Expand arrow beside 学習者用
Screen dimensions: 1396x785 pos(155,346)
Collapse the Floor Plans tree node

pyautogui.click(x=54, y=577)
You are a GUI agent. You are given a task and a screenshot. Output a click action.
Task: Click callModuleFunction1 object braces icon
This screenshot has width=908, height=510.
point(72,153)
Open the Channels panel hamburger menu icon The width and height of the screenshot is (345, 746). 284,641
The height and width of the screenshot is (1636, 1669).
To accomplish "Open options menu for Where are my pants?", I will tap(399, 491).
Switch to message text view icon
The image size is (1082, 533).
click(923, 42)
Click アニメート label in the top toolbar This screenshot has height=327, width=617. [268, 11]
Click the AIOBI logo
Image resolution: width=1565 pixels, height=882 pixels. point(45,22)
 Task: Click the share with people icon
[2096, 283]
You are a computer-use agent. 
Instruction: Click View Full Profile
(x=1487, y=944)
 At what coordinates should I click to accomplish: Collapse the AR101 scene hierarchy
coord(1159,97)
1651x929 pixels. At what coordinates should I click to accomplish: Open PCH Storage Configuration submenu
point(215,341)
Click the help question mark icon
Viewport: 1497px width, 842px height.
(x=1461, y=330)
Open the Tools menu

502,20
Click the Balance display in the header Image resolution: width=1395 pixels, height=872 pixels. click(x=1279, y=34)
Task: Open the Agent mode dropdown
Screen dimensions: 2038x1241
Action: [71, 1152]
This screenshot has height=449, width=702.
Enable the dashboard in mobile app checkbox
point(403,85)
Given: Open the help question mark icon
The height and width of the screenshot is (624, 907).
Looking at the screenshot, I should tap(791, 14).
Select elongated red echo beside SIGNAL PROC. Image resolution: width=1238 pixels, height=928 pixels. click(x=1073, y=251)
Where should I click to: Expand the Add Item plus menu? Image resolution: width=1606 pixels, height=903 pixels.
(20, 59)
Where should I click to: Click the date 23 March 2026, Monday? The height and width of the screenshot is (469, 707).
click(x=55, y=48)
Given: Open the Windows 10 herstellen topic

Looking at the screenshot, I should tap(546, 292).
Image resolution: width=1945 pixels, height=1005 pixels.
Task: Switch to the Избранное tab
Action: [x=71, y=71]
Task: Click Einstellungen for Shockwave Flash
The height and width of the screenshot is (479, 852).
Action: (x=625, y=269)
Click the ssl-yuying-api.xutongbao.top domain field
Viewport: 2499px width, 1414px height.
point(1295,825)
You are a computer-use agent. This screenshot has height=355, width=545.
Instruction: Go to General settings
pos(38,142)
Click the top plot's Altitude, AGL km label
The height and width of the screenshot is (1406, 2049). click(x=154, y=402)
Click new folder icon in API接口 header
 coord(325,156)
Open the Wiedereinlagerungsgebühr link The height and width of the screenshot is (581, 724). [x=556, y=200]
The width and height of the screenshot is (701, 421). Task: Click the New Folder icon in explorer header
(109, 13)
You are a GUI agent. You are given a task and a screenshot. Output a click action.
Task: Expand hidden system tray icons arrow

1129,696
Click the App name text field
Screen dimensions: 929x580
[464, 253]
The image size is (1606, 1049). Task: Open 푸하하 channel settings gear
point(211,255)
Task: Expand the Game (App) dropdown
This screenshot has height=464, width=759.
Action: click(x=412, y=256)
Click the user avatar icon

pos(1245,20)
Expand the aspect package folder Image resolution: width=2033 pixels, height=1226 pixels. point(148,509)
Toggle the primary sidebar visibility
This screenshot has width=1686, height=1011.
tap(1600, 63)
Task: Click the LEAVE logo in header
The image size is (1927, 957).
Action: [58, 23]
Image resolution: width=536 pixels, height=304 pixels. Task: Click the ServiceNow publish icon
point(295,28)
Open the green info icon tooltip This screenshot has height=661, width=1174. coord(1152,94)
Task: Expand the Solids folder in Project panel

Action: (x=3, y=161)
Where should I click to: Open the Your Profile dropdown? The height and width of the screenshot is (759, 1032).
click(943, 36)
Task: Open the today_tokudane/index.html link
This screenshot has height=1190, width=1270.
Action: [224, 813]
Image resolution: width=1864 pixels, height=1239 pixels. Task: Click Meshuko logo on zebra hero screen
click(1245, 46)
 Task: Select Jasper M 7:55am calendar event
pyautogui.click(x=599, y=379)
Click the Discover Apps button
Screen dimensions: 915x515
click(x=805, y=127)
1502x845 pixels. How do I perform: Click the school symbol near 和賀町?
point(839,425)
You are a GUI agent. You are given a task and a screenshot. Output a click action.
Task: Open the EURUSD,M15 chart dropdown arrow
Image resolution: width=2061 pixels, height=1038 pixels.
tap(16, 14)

◇ ◇ ◇ ◇

EXERCISE BRIEF:
Nothing should be left out: copy the material exactly.

REPLY TO THE TASK:
Expand arrow beside 学習者用
Screen dimensions: 1396x785 pos(155,346)
Collapse the Floor Plans tree node

pyautogui.click(x=54, y=577)
You are a GUI agent. You are given a task and a screenshot. Output a click action.
Task: Click callModuleFunction1 object braces icon
This screenshot has width=908, height=510.
point(72,153)
Open the Channels panel hamburger menu icon The width and height of the screenshot is (345, 746). 284,641
The height and width of the screenshot is (1636, 1669).
To accomplish "Open options menu for Where are my pants?", I will tap(399, 491).
Switch to message text view icon
The image size is (1082, 533).
click(923, 42)
Click アニメート label in the top toolbar This screenshot has height=327, width=617. [268, 11]
Click the AIOBI logo
Image resolution: width=1565 pixels, height=882 pixels. point(45,22)
 Task: Click the share with people icon
[2096, 283]
You are a computer-use agent. 
Instruction: Click View Full Profile
(x=1487, y=944)
 At what coordinates should I click to accomplish: Collapse the AR101 scene hierarchy
coord(1159,97)
1651x929 pixels. At what coordinates should I click to accomplish: Open PCH Storage Configuration submenu
point(215,341)
Click the help question mark icon
Viewport: 1497px width, 842px height.
(x=1461, y=330)
Open the Tools menu

502,20
Click the Balance display in the header Image resolution: width=1395 pixels, height=872 pixels. click(x=1279, y=34)
Task: Open the Agent mode dropdown
Screen dimensions: 2038x1241
Action: [71, 1152]
This screenshot has height=449, width=702.
Enable the dashboard in mobile app checkbox
point(403,85)
Given: Open the help question mark icon
The height and width of the screenshot is (624, 907).
Looking at the screenshot, I should tap(791, 14).
Select elongated red echo beside SIGNAL PROC. Image resolution: width=1238 pixels, height=928 pixels. click(x=1073, y=251)
Where should I click to: Expand the Add Item plus menu? Image resolution: width=1606 pixels, height=903 pixels.
(20, 59)
Where should I click to: Click the date 23 March 2026, Monday? The height and width of the screenshot is (469, 707).
click(x=55, y=48)
Given: Open the Windows 10 herstellen topic

Looking at the screenshot, I should tap(546, 292).
Image resolution: width=1945 pixels, height=1005 pixels.
Task: Switch to the Избранное tab
Action: [x=71, y=71]
Task: Click Einstellungen for Shockwave Flash
The height and width of the screenshot is (479, 852).
Action: (x=625, y=269)
Click the ssl-yuying-api.xutongbao.top domain field
Viewport: 2499px width, 1414px height.
point(1295,825)
You are a computer-use agent. This screenshot has height=355, width=545.
Instruction: Go to General settings
pos(38,142)
Click the top plot's Altitude, AGL km label
The height and width of the screenshot is (1406, 2049). click(x=154, y=402)
Click new folder icon in API接口 header
 coord(325,156)
Open the Wiedereinlagerungsgebühr link The height and width of the screenshot is (581, 724). [x=556, y=200]
The width and height of the screenshot is (701, 421). Task: Click the New Folder icon in explorer header
(109, 13)
You are a GUI agent. You are given a task and a screenshot. Output a click action.
Task: Expand hidden system tray icons arrow

1129,696
Click the App name text field
Screen dimensions: 929x580
[464, 253]
The image size is (1606, 1049). Task: Open 푸하하 channel settings gear
point(211,255)
Task: Expand the Game (App) dropdown
This screenshot has height=464, width=759.
Action: click(x=412, y=256)
Click the user avatar icon

pos(1245,20)
Expand the aspect package folder Image resolution: width=2033 pixels, height=1226 pixels. point(148,509)
Toggle the primary sidebar visibility
This screenshot has width=1686, height=1011.
tap(1600, 63)
Task: Click the LEAVE logo in header
The image size is (1927, 957).
Action: [58, 23]
Image resolution: width=536 pixels, height=304 pixels. Task: Click the ServiceNow publish icon
point(295,28)
Open the green info icon tooltip This screenshot has height=661, width=1174. coord(1152,94)
Task: Expand the Solids folder in Project panel

Action: (x=3, y=161)
Where should I click to: Open the Your Profile dropdown? The height and width of the screenshot is (759, 1032).
click(943, 36)
Task: Open the today_tokudane/index.html link
This screenshot has height=1190, width=1270.
Action: [224, 813]
Image resolution: width=1864 pixels, height=1239 pixels. Task: Click Meshuko logo on zebra hero screen
click(1245, 46)
 Task: Select Jasper M 7:55am calendar event
pyautogui.click(x=599, y=379)
Click the Discover Apps button
Screen dimensions: 915x515
click(x=805, y=127)
1502x845 pixels. How do I perform: Click the school symbol near 和賀町?
point(839,425)
You are a GUI agent. You are given a task and a screenshot. Output a click action.
Task: Open the EURUSD,M15 chart dropdown arrow
Image resolution: width=2061 pixels, height=1038 pixels.
tap(16, 14)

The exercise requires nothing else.